Feature selection/extraction algorithms have been used to select the most important features of data (Filz et al., 2021b; Xu & Dang, 2020; Mazzoleni et al., 2017; Duan et al., 2020; Schuh et al., 2021; Zhang et al., 2023; Musumeci et al., 2020; Yang et al., 2015; Sariyer et al., 2021).

For BN-based failure analysis, maximum entropy theory is proposed to calculate failure probabilities from expert-based data (Rastayesh et al., 2019). Fuzzy methods have also been used to convert linguistic terms to occurrence probabilities (Yucesan et al., 2021; Wan et al., 2019; Nie et al., 2019; Nepal & Yadav, 2015; Ma & Wu, 2020; Li et al., 2013; Duan et al., 2020). Euclidean distance-based similarity measure (Chang et al., 2015) and fuzzy rule base RPN model (Tay et al., 2015), heuristic algorithms (Brahim et al., 2019; Dey & Stori, 2005; Yang et al., 2022), and a fuzzy probability function (Khorshidi et al., 2015) have been suggested to build failure probabilities.

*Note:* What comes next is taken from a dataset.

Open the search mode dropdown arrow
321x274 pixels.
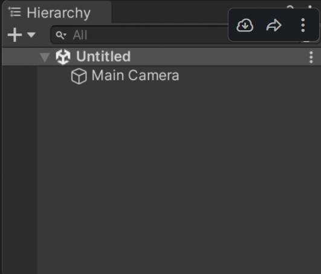coord(65,35)
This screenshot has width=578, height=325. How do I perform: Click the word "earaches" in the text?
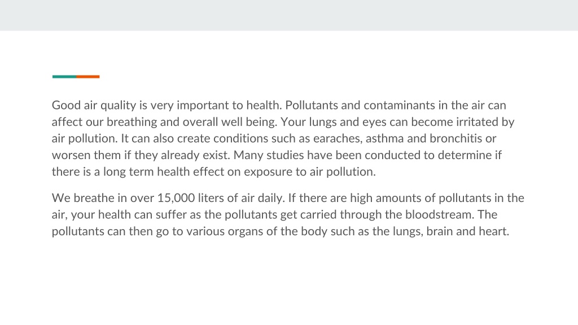pyautogui.click(x=338, y=138)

Failure analysis data may be incomplete, inaccurate, imprecise, and limited. Therefore, several studies have used tools to deal with uncertainty in data. The most commonly used methods are fuzzy FMEA (Yang et al., 2022; Nepal & Yadav, 2015; Ma & Wu, 2020), fuzzy BN (Yucesan et al., 2021; Wan et al., 2019; Nie et al., 2019), fuzzy MCDM (Yucesan et al., 2021; Nie et al., 2019; Nepal & Yadav, 2015), fuzzy neural network (Tay et al., 2015; Palluat et al., 2006), and fuzzy evidential reasoning and Petri nets (Shi et al., 2020).

Step 3: analysis

A failure analysis tool is essential for conducting any failure analysis. Table 3 categorizes various data-driven tools, such as BNs, Clustering/Classification, Rule-based Reasoning, and other tools used in the literature and the aspects they support.

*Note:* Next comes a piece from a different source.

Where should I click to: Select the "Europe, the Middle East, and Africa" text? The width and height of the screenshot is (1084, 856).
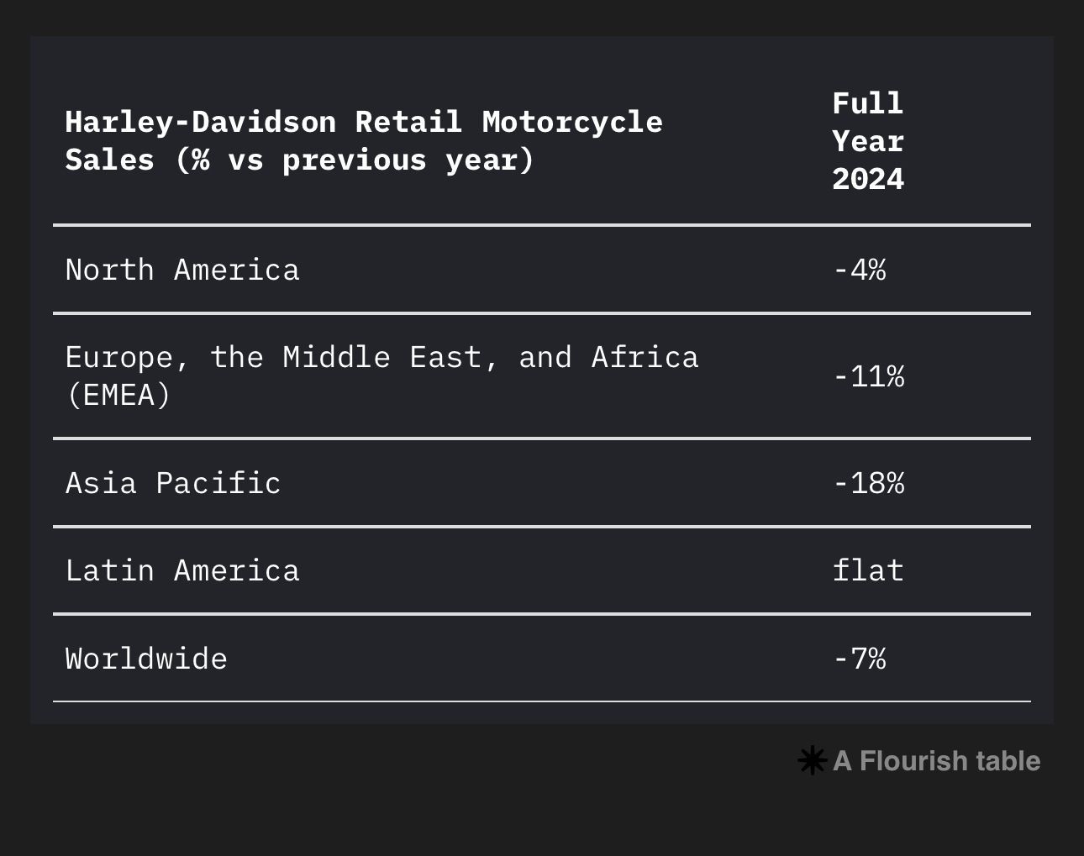382,358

Table 3 Smart Failure Analysis Tools

BNs model probabilistic relationships among failure causes, modes, and effects using directed acyclic graphs and conditional probabilities. Pieces of evidence, i.e., known variables, are propagated through the graph to evaluate unobserved variables (Cai et al., 2017). For example, Rastayesh et al. (2019) applied BNs for FMEA and perform risk analysis of a Proton Exchange Membrane Fuel Cell. Various elements and levels of the system were identified along with possible routes of failure, including failure causes, modes, and effects. A BN was constructed to perform the failure analysis. Some other examples of the BNs application include an assembly system (Sayed & Lohse, 2014), kitchen equipment manufacturing (Yucesan et al., 2021), and Auxiliary Power Unit (APU) fault isolation (Yang et al., 2015).

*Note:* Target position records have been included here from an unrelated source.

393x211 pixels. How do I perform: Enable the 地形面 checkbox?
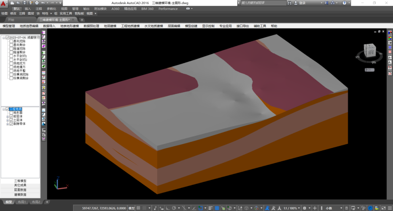11,113
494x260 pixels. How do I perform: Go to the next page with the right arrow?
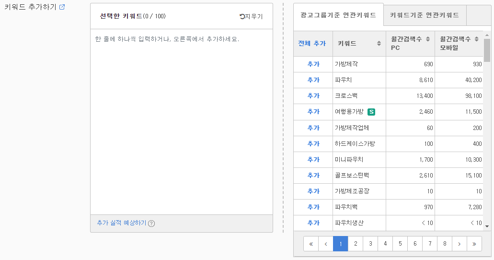460,244
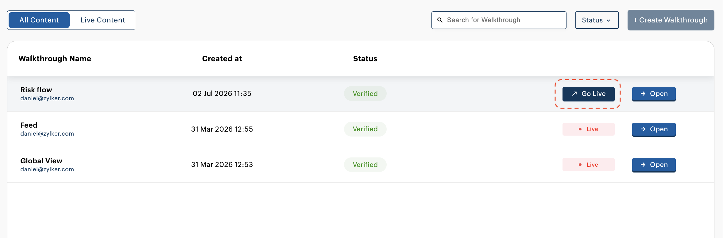Click the Walkthrough Name column header
Viewport: 723px width, 238px height.
[55, 59]
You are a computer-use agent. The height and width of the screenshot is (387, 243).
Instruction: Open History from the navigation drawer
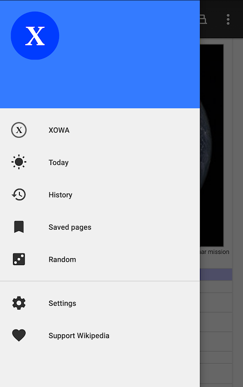tap(100, 194)
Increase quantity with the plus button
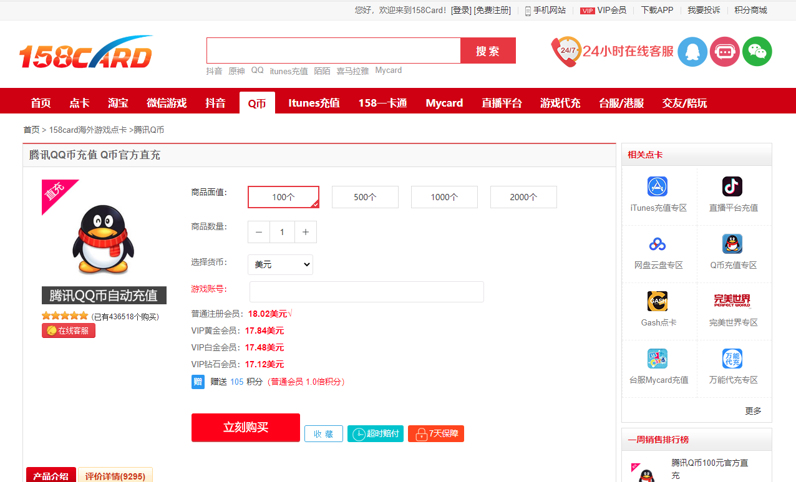Viewport: 796px width, 482px height. coord(306,232)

Classification assigns predefined labels to input data based on learned patterns, Clustering organizes data into groups based on similarities. Neural networks are commonly used for failure classification and have been employed in most studies. Hence, we separated these studies from those that used other clustering/classification tools. Neural networks consist of layers of interconnected nodes, with an input layer receiving data, one or more hidden layers for processing, and an output layer providing the final classification (Jiang et al., 2024). For example, Ma and Wu (2020) applied neural networks to assess the quality of 311 apartments in Shanghai, China, for FMEA. The input includes various APIs collected for the apartments, and the output was the risk rate of each apartment. In another study, Ma et al. (2021) applied neural networks for RCA to predict the root causes of multiple quality problems in an automobile factory. Some other examples of the neural networks application include industrial valve manufacturing (Pang et al., 2021), complex cyber–physical systems (Liu et al., 2021), and an electronic module designed for use in a medical device (Psarommatis & Kiritsis, 2022).

Other clustering/classification tools include evolving tree (Chang et al., 2015), reinforced concrete columns (Mangalathu et al., 2020), K-means, random forest algorithms (Xu & Dang, 2020; Chien et al., 2017; Oliveira et al., 2022, 2021), contrasting clusters (Zhang et al., 2023), K-nearest neighbors (Ma et al., 2021), self-organizing maps (Gómez-Andrades et al., 2015), and Naive Bayes (Schuh et al., 2021; Yang et al., 2015).

Rule-based reasoning represents knowledge in the form of "if-then" rules. Rule-based reasoning involves a knowledge base containing the rules and a reasoning engine that applies these rules to incoming data or situations. For instance, Jacobo et al. (2007) utilized rule-based reasoning for analyzing failures in mechanical components. This approach serves as a knowledgeable assistant, offering guidance to less experienced users with foundational knowledge in materials science and related engineering fields throughout the failure analysis process. Also, the application of the rule-based reasoning for wind turbines FMEA is studied by (Zhou et al., 2015).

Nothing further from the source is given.